Goal of the exercise.
Among the entries below, only the lines from the one with "Image resolution: width=1568" through the one with "At what coordinates should I click to accomplish: Click" are to be retyped, exactly and without pictures.

[Opening Data under study section]

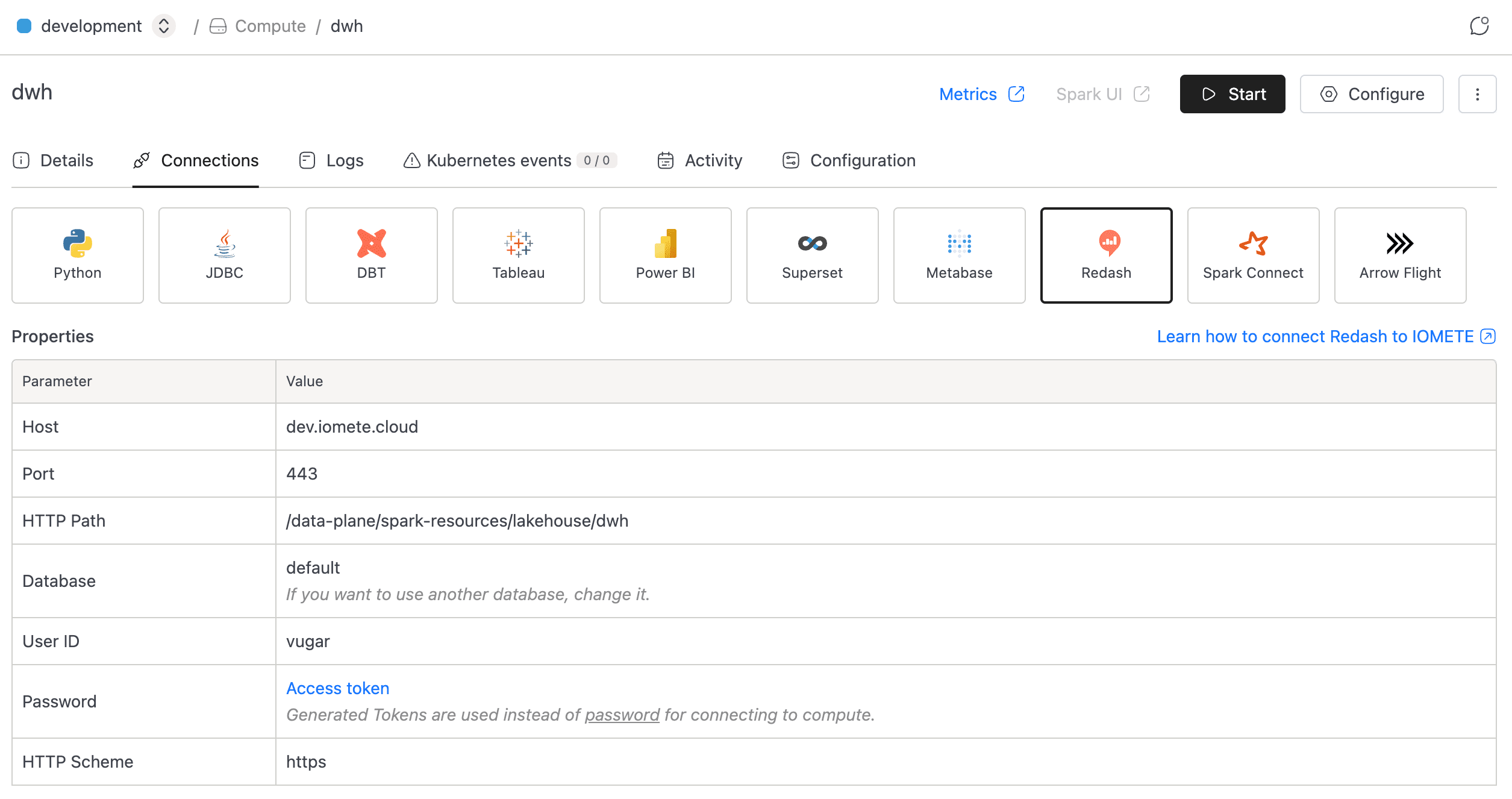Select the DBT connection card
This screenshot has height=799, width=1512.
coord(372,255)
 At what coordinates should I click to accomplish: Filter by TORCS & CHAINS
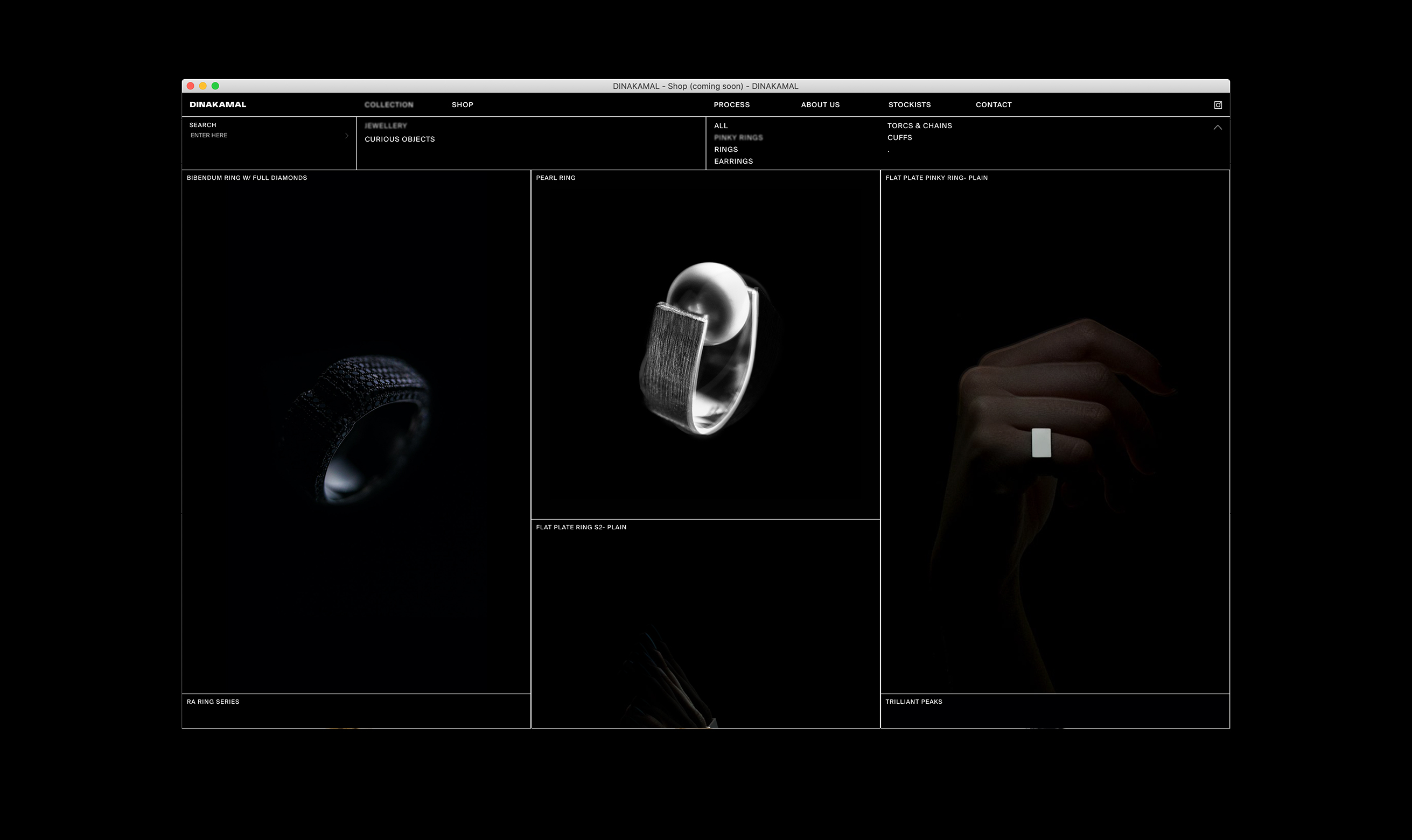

[Closing Data under study section]
[Opening Data under study section]

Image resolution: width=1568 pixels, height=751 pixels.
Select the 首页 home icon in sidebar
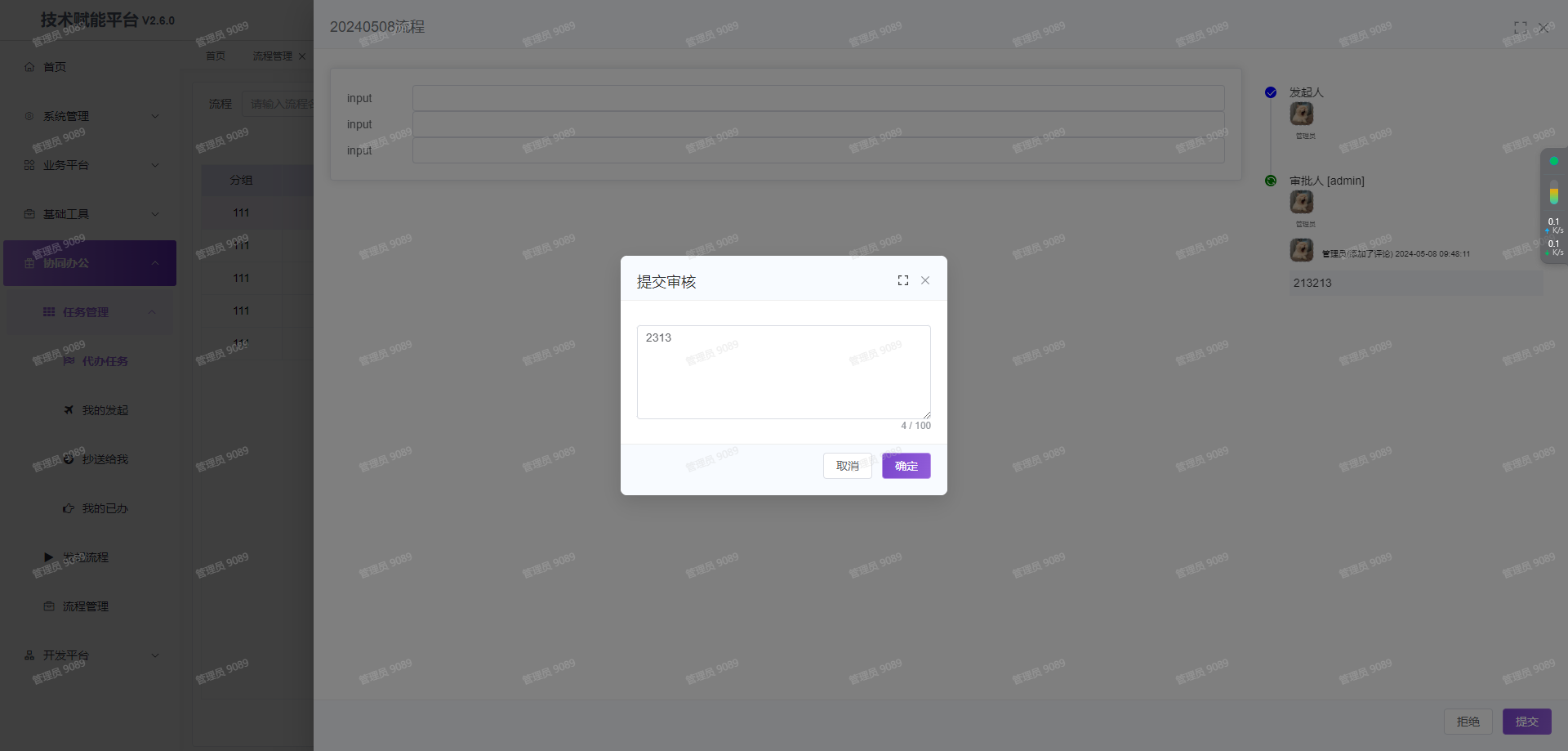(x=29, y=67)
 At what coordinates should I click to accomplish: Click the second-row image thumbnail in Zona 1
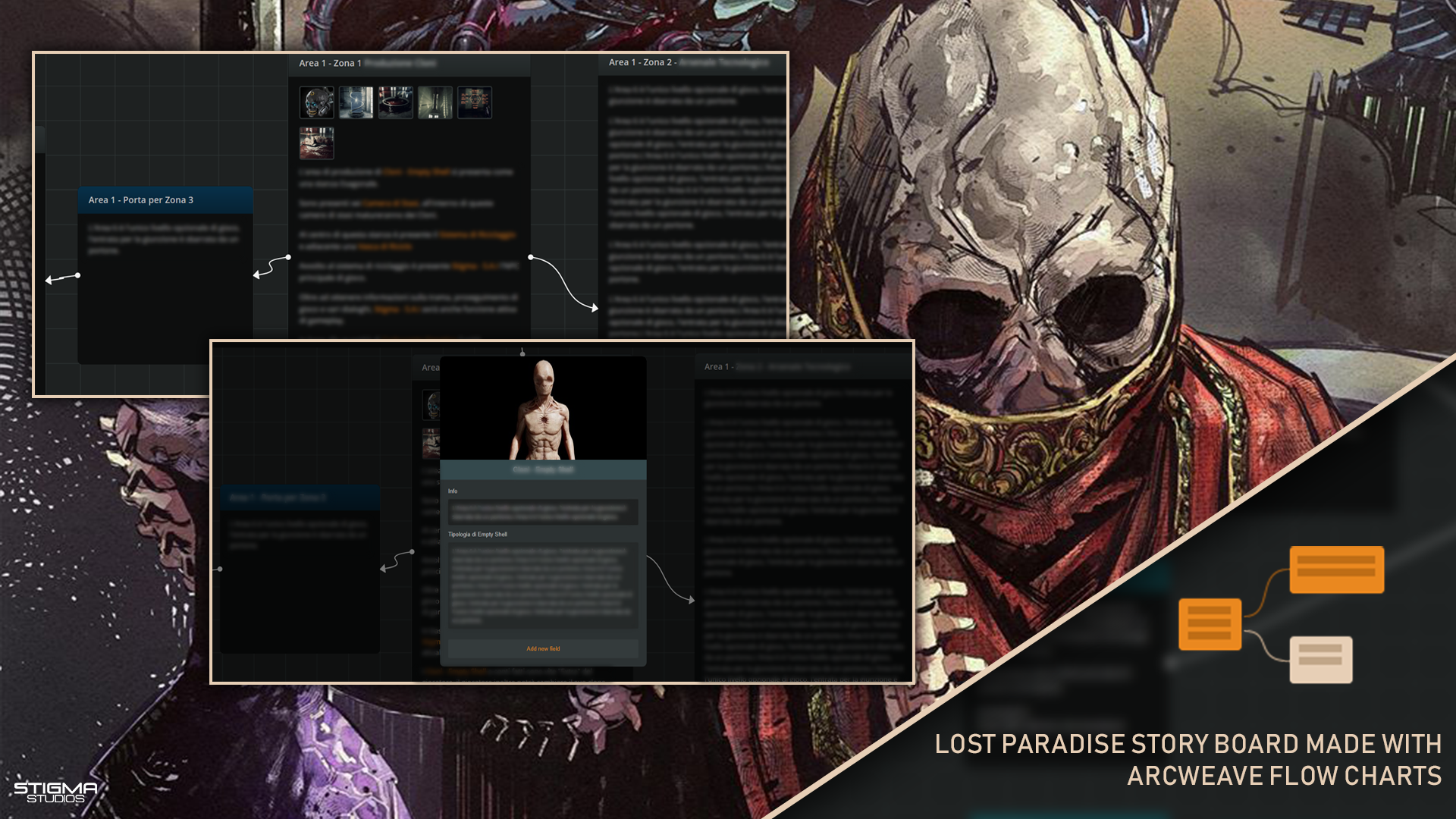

[Closing Data under study section]
[Opening Data under study section]

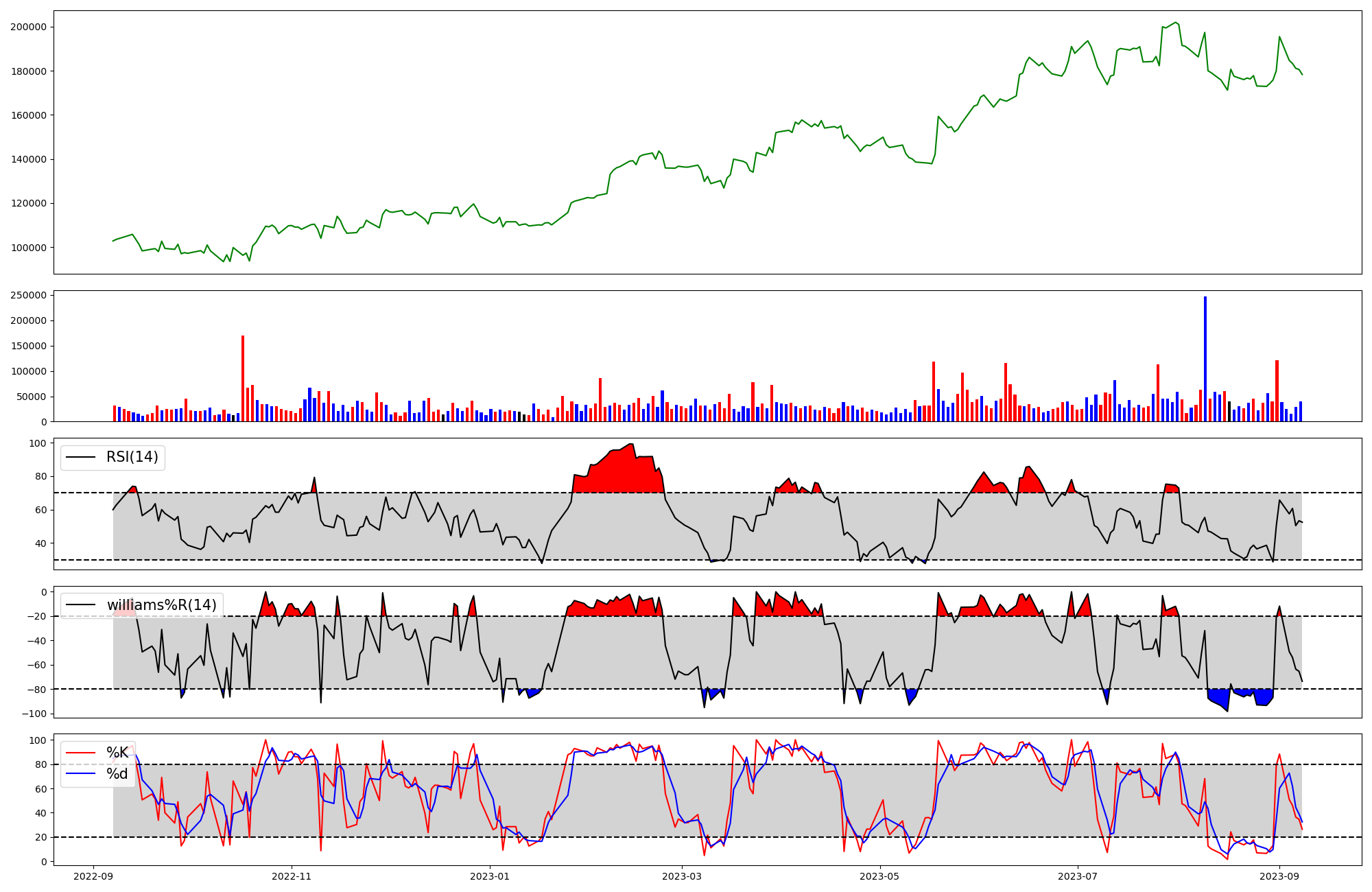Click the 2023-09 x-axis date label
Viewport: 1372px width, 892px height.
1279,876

[Closing Data under study section]

Expected answer.
Image resolution: width=1568 pixels, height=751 pixels.
Select the 首页 home icon in sidebar
(x=29, y=67)
 At what coordinates should I click to accomplish: Click the second-row image thumbnail in Zona 1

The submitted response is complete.